Your instructions: Extract every line below that contains the word "width".

Material for the task:
********************
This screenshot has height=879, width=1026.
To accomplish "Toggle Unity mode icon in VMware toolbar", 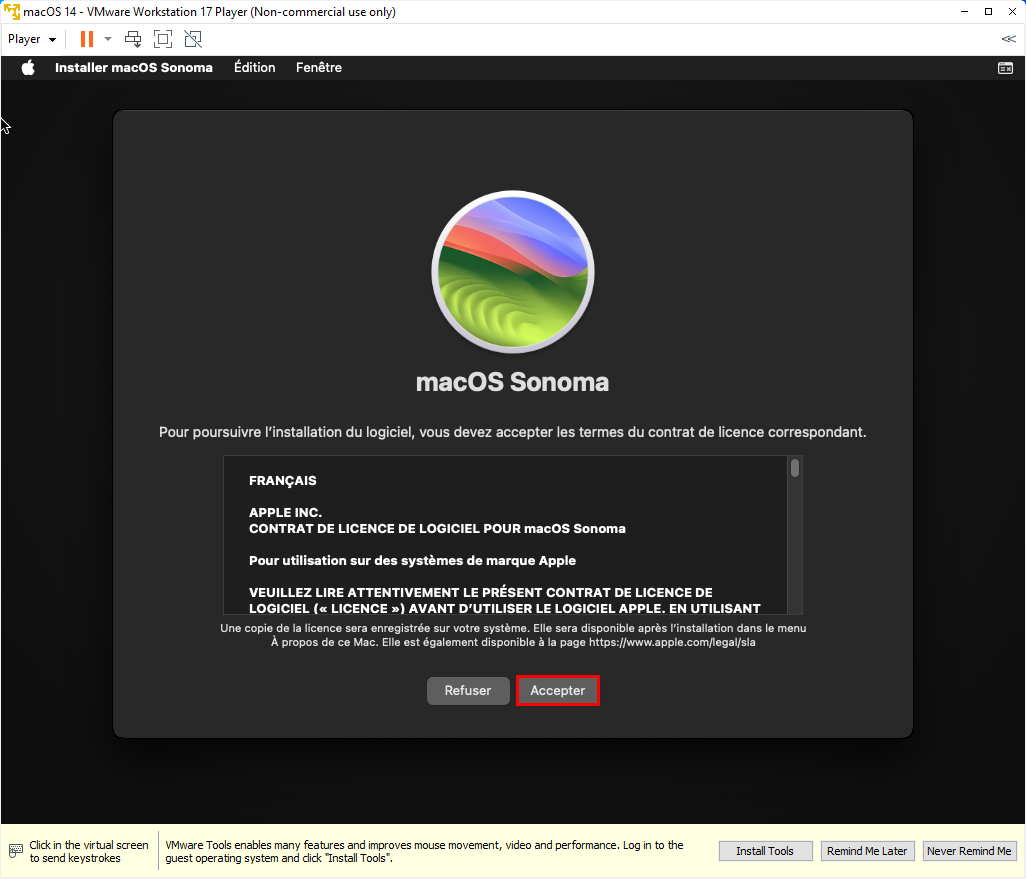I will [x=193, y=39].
********************
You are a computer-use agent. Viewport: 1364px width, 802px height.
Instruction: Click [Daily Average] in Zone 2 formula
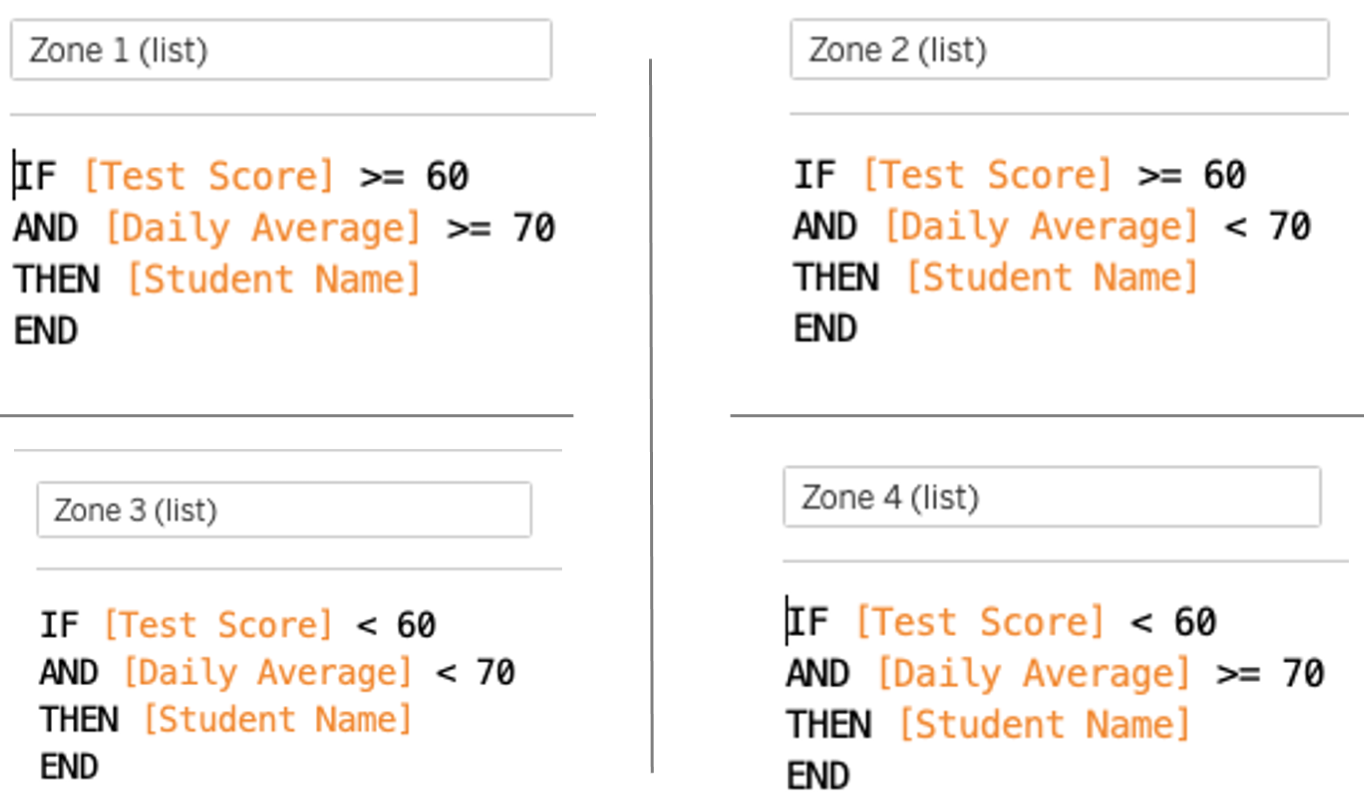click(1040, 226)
********************
Output for this task:
This screenshot has height=879, width=1026.
You are a computer-use agent. Viewport: 1364px width, 802px height.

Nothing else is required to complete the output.